▶ **Working data**
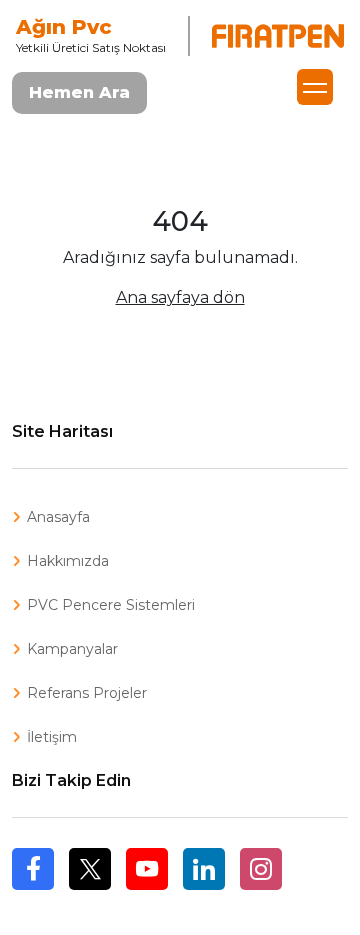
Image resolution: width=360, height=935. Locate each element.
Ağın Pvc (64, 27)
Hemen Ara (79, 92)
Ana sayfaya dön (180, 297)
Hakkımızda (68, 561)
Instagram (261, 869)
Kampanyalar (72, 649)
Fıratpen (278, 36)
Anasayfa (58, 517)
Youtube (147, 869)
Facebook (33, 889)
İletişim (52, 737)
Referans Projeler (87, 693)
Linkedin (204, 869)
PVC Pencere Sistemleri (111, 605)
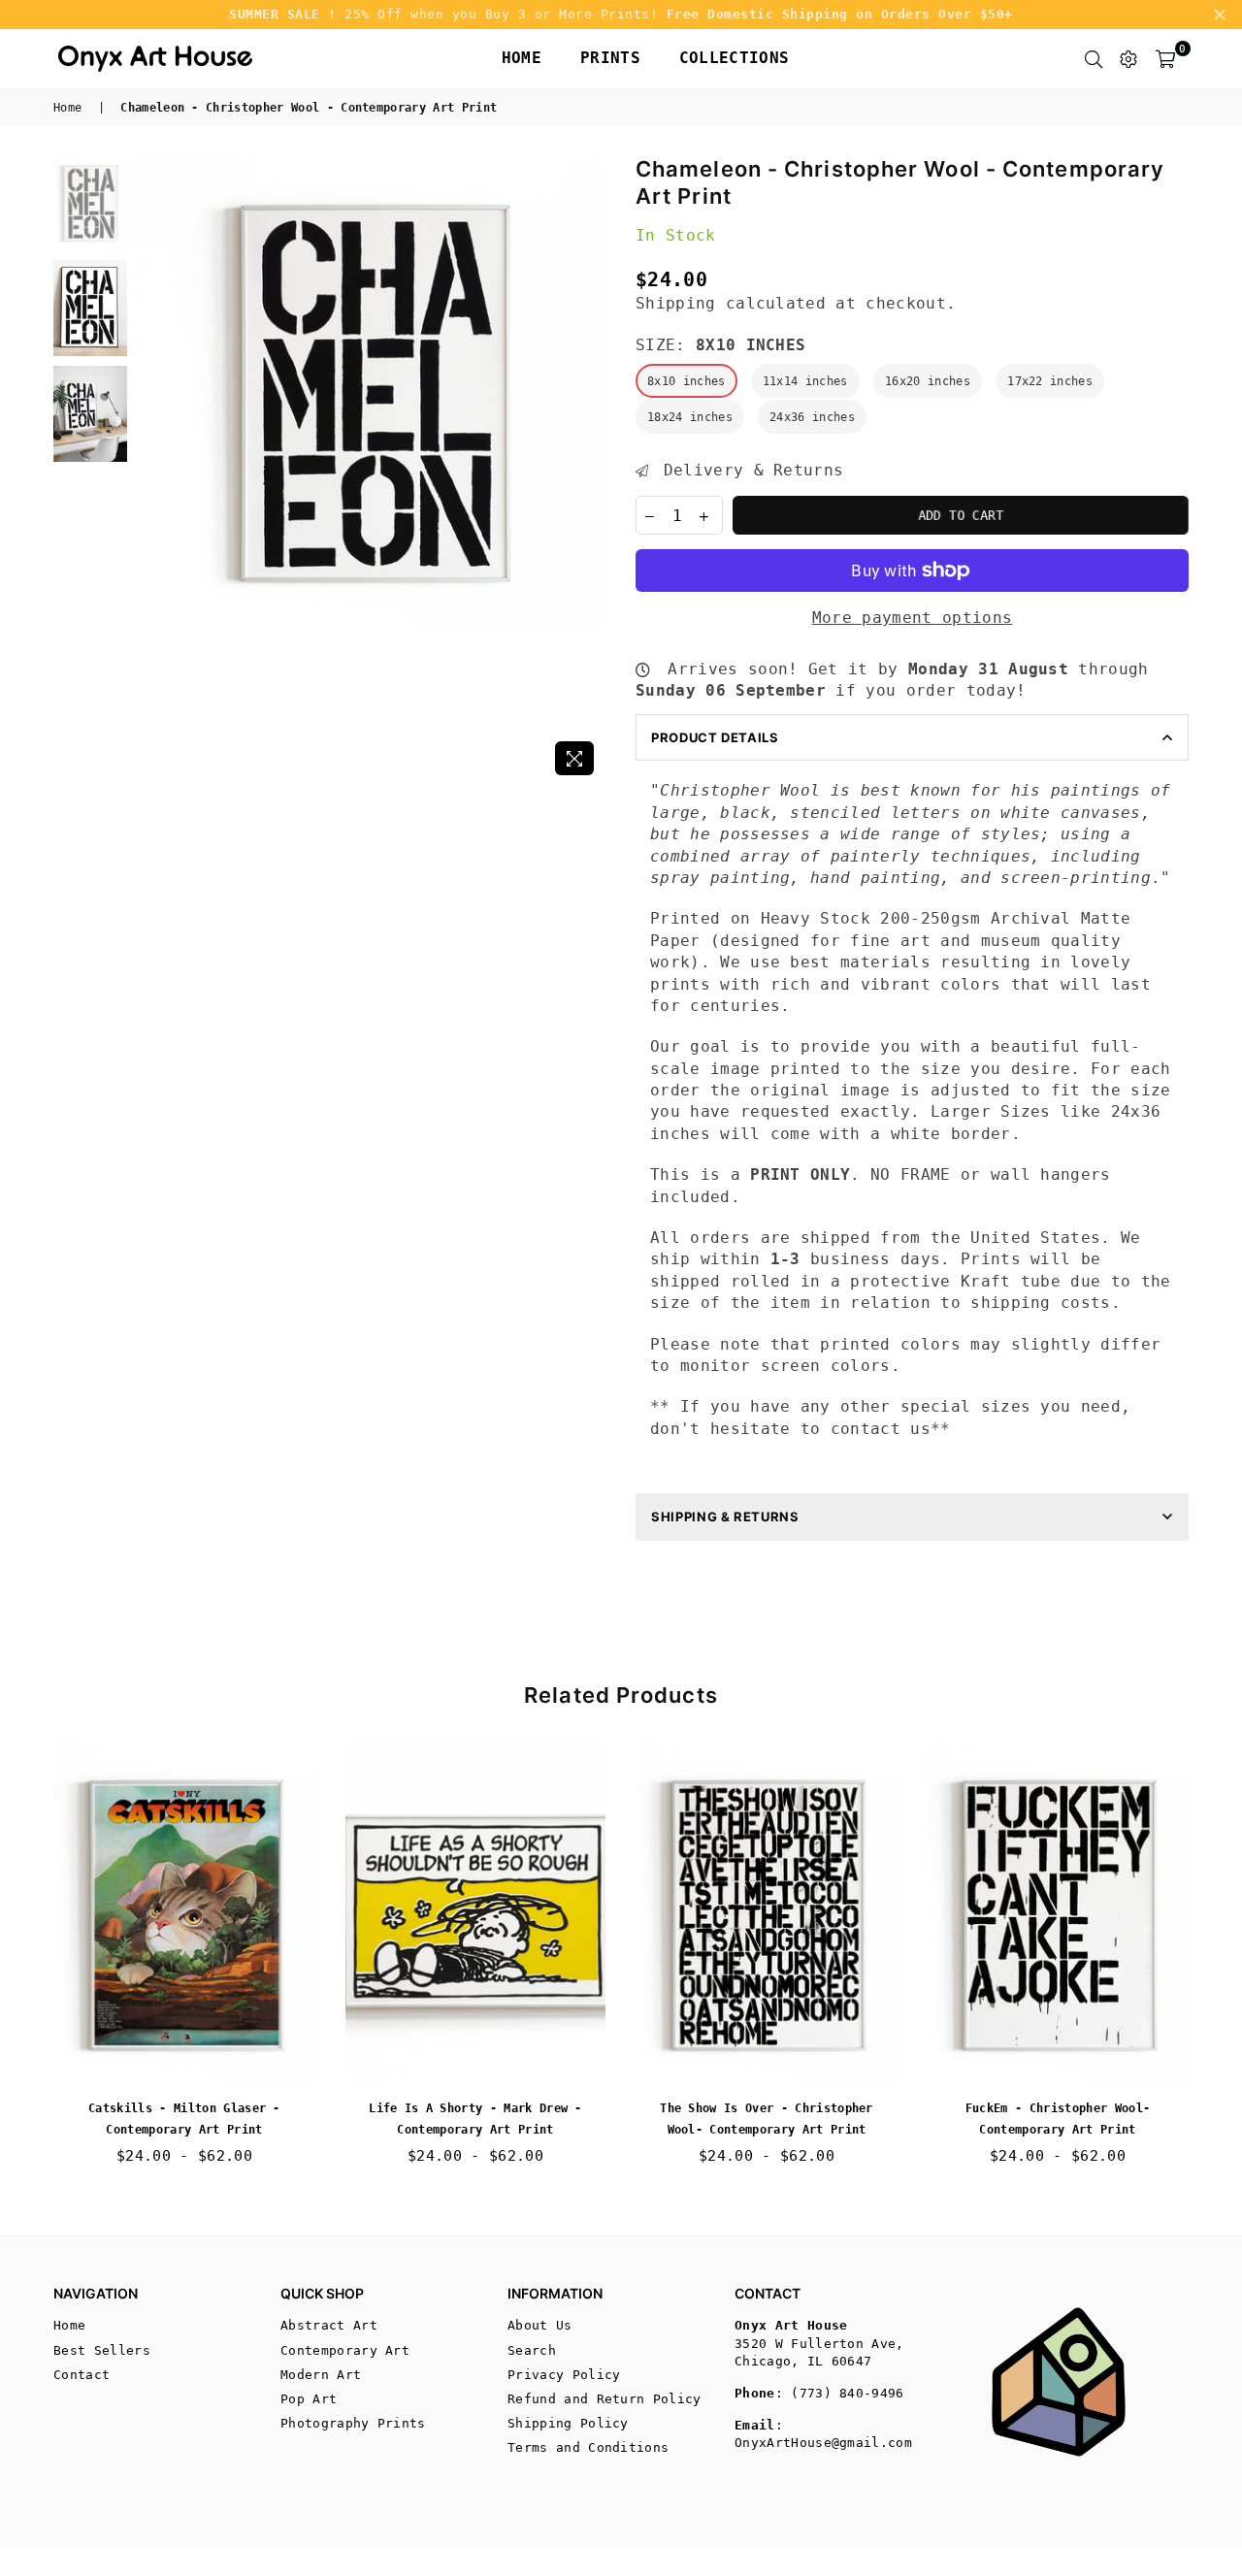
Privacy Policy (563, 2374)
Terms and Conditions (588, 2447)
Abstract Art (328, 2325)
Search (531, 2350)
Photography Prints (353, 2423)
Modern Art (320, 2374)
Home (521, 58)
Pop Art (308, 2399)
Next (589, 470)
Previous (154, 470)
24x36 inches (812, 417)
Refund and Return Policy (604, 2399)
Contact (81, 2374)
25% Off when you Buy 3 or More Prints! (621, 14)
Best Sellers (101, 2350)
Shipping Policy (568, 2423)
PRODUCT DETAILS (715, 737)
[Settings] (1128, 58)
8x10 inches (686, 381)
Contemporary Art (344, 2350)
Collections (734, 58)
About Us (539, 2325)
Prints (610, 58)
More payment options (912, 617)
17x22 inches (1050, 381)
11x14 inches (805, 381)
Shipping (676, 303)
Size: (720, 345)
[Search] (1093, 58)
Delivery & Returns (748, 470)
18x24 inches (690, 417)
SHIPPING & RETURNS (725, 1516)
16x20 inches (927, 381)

▶ **Action item**
Return the data verbatim, leaving out the pictures it holds.

▶ **Task response**
Image resolution: width=360, height=935. Locate each element.
Ağın Pvc (64, 27)
Hemen Ara (79, 92)
Ana sayfaya dön (180, 297)
Hakkımızda (68, 561)
Instagram (261, 869)
Kampanyalar (72, 649)
Fıratpen (278, 36)
Anasayfa (58, 517)
Youtube (147, 869)
Facebook (33, 889)
İletişim (52, 737)
Referans Projeler (87, 693)
Linkedin (204, 869)
PVC Pencere Sistemleri (111, 605)
Privacy Policy (563, 2374)
Terms and Conditions (588, 2447)
Abstract Art (328, 2325)
Search (531, 2350)
Photography Prints (353, 2423)
Modern Art (320, 2374)
Home (521, 58)
Pop Art (308, 2399)
Next (589, 470)
Previous (154, 470)
24x36 inches (812, 417)
Refund and Return Policy (604, 2399)
Contact (81, 2374)
25% Off when you Buy 3 or More Prints! (621, 14)
Best Sellers (101, 2350)
Shipping Policy (568, 2423)
PRODUCT DETAILS (715, 737)
[Settings] (1128, 58)
8x10 inches (686, 381)
Contemporary Art (344, 2350)
Collections (734, 58)
About Us (539, 2325)
Prints (610, 58)
More payment options (912, 617)
17x22 inches (1050, 381)
11x14 inches (805, 381)
Shipping (676, 303)
Size: (720, 345)
[Search] (1093, 58)
Delivery & Returns (748, 470)
18x24 inches (690, 417)
SHIPPING & RETURNS (725, 1516)
16x20 inches (927, 381)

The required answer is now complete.